• SUPPLIED PASSAGE
Sulayman Pasha al-Khadem Mosque (), also known as Sariat al-Jabal Mosque, is a historical mosque established in 1528 by Suleiman Pasha Al-Khadem, one of the Ottoman rulers of Egypt. It is located inside the Cairo Citadel at the top of Mount Mokattam, and originally erected for the use of the janissaries stationed in the northern enclosure. It is the first mosque established in Egypt in Ottoman architectural style.

History

Patron and Founder: Suleiman Pasha Al-Khadem 
Suleiman Pasha Al-Khadem, also known as Hadim Suleiman Pasha, was a prominent statesman during the Ottoman Empire. Prior to his rise, many believed that no statesman would be able to replace Ibrahim Pasha; he was regarded as an excellent leader who handled affairs of state with ease and agency. Yet, after the death of Ibrahim Pasha, Hadim Suleiman Pasha was able to gain similar amounts of prominence, rising through the ranks due to his focus on establishing control of the Red Sea and the Persian Gulf.

Fatimid Caliphate 
The mosque was built on the ruins of an old mosque of Abu Mansur Qusta, built by the governor of Alexandria during the Fatimid period in 1141 and existed since before the construction of the citadel. The new mosque was the result of a complete renovation and restoration programme on the site of the old mosque.

Ottoman Empire 
The mosque of Suleiman Pasha was built in 1528 after the first renovation of the citadel. Suleiman Pasha became governor of Egypt in the 15th century. The new building expressed the power of Suleiman Pasha. Suleiman Pasha had people to create the mosque, which includes Egyptian craftsmen and an architect.

The Sulayman Pasha mosque is one example of the synthesis of architectural innovations that occurred in Egypt during the Ottoman Empire. Both indirect and direct architectural innovations from the Ottoman period were visible throughout Egypt. The golden age of the Ottoman Empire, in particular, led to the rise of the architect, Mimar Sinan, who introduced many innovative designs that inspired the rest of the Islamic world and architecture more generally.

• YOUR OBJECTIVE
Resume the text on the Sulayman Pasha al-Khadem Mosque in Cairo, starting right after its final sentence. The data that comes next is unrelated material and stands apart from the text on the Sulayman Pasha mosque.

• DATA EXTRACT
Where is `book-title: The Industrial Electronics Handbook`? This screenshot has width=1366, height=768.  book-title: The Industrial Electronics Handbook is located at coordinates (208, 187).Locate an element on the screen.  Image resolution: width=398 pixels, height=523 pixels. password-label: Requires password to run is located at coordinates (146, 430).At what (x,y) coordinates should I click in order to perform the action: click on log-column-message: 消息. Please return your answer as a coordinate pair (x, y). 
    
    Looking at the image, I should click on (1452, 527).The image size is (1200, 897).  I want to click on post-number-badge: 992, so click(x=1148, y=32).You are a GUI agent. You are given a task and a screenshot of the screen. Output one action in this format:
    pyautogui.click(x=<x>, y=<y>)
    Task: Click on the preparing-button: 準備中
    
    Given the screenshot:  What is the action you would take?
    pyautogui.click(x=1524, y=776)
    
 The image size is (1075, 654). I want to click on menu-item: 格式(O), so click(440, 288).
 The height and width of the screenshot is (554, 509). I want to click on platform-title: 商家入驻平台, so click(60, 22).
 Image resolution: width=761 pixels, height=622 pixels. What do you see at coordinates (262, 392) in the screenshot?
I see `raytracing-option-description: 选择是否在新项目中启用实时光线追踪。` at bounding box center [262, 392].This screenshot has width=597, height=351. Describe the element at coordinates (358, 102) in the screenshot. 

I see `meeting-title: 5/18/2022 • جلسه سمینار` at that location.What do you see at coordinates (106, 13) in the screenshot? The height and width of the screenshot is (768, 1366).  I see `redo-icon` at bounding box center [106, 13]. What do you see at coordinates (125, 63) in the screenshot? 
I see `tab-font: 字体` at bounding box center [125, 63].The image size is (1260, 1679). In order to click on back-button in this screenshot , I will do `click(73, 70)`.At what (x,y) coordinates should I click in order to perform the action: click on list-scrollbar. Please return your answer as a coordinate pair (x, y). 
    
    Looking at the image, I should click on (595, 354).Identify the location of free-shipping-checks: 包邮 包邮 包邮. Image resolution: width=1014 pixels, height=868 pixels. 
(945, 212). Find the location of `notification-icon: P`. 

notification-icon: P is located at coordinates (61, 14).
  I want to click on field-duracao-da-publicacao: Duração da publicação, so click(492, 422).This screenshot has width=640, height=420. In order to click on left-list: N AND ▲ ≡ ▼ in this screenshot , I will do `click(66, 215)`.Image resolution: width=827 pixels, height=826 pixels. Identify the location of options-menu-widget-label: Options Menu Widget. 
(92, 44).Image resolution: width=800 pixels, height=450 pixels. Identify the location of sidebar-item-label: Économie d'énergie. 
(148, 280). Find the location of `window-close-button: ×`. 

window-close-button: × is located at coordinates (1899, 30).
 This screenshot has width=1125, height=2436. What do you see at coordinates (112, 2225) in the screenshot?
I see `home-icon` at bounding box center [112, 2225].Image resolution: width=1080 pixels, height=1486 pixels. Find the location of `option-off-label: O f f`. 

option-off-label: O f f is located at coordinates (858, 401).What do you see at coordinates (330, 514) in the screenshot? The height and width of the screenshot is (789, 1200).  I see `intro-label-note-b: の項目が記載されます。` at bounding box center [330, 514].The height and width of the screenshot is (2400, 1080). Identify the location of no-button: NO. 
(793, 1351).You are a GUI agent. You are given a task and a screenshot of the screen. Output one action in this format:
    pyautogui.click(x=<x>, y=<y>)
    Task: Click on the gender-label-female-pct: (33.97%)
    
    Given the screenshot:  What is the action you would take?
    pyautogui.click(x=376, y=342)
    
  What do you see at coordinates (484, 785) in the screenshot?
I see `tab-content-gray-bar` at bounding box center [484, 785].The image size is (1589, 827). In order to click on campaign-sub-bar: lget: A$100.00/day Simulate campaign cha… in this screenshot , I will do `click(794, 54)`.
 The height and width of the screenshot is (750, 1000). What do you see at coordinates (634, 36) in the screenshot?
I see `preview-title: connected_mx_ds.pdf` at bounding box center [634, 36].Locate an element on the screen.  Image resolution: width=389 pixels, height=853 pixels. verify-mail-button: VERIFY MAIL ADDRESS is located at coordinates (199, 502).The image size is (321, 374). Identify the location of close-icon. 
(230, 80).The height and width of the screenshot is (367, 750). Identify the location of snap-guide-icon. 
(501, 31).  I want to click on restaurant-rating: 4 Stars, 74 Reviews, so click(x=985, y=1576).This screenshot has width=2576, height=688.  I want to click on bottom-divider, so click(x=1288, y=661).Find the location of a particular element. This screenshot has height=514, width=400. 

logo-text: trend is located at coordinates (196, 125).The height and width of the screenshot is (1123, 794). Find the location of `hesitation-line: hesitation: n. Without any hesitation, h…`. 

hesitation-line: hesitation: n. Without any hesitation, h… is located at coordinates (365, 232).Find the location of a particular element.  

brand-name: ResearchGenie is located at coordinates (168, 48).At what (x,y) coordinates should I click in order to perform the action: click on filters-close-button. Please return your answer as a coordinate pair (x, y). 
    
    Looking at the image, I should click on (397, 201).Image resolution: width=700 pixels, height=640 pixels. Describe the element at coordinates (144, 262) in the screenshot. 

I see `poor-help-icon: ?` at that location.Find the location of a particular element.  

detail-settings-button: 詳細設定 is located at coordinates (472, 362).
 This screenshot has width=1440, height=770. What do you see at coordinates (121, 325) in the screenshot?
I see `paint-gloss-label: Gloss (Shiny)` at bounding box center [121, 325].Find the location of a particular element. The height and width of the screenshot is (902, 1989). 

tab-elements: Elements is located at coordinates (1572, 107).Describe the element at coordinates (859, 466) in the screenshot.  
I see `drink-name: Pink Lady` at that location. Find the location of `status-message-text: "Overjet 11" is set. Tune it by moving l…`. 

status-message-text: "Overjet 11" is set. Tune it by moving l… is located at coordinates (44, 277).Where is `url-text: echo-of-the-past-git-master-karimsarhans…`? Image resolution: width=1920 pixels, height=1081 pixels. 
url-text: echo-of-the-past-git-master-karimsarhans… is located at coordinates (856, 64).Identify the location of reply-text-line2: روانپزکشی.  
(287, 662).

• FINAL ANSWER
Before the Ottoman period began, the Mamluk style heavily influenced mosque architecture. While other areas in the Islamic world, such as then-Syria, were able to embrace the presence of the Ottoman style, it was not easy for Egypt to directly embrace and incorporate Ottoman elements at first. This was because Egypt, and Cairo in particular, was the center for the Mamluk Sultanate's golden age. As a result, when the Sulayman Pasha mosque was built, it incorporated both elements from both Ottoman and Cairene architecture.

19th Century 
While light restorations likely took place, the overall scheme of the mosque is original. Until restoration in the 19th century, a large model boat hung within the arcades adjoining the tomb of the mosque. The model boat was a reference to Pharaonic burial customs.

Architecture

Interior 
The mosque is in the T-form variant, which is a distinct Ottoman design. The mosque consists of two sections, and covered with a dome in the center surrounded by semi-domes decorated with colored inscriptions. It is a prominent Ottoman architectural design. The domes of the mosque are all covered with green qashani geographic patterns. The central dome rests on spherical pendentives and includes vegetal decoration.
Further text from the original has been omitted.